━━━━━ Records for this task ━━━━━
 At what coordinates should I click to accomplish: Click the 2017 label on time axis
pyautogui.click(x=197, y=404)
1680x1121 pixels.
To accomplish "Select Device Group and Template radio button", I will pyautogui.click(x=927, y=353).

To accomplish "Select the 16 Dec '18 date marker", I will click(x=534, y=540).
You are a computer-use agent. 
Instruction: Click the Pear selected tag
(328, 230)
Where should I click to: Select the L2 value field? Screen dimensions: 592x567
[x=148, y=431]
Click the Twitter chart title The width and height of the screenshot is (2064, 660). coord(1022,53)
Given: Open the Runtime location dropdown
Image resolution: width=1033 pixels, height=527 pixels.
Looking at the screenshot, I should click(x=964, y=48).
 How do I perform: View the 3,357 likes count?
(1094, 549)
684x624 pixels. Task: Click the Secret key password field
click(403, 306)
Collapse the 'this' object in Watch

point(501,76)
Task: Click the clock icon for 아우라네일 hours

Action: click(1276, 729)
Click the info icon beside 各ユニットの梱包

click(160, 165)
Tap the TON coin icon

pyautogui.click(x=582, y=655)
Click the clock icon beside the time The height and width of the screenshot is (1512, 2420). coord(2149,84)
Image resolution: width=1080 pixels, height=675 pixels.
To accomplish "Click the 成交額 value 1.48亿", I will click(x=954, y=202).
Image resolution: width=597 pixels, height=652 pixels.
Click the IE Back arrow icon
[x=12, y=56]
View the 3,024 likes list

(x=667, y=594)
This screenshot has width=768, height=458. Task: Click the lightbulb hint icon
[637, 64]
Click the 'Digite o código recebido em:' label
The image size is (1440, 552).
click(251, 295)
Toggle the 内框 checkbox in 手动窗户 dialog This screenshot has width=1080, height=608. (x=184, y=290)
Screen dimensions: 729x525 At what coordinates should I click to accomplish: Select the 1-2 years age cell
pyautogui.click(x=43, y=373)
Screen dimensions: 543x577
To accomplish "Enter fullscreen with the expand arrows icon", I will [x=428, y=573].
━━━━━
▶ _The task_
Repeat, exactly as they stand above, the lines from the line with "1680x1121 pixels." to the line with "Image resolution: width=1080", both lines included.

▶ _Task solution_
1680x1121 pixels.
To accomplish "Select Device Group and Template radio button", I will pyautogui.click(x=927, y=353).

To accomplish "Select the 16 Dec '18 date marker", I will click(x=534, y=540).
You are a computer-use agent. 
Instruction: Click the Pear selected tag
(328, 230)
Where should I click to: Select the L2 value field? Screen dimensions: 592x567
[x=148, y=431]
Click the Twitter chart title The width and height of the screenshot is (2064, 660). coord(1022,53)
Given: Open the Runtime location dropdown
Image resolution: width=1033 pixels, height=527 pixels.
Looking at the screenshot, I should click(x=964, y=48).
 How do I perform: View the 3,357 likes count?
(1094, 549)
684x624 pixels. Task: Click the Secret key password field
click(403, 306)
Collapse the 'this' object in Watch

point(501,76)
Task: Click the clock icon for 아우라네일 hours

Action: click(1276, 729)
Click the info icon beside 各ユニットの梱包

click(160, 165)
Tap the TON coin icon

pyautogui.click(x=582, y=655)
Click the clock icon beside the time The height and width of the screenshot is (1512, 2420). coord(2149,84)
Image resolution: width=1080 pixels, height=675 pixels.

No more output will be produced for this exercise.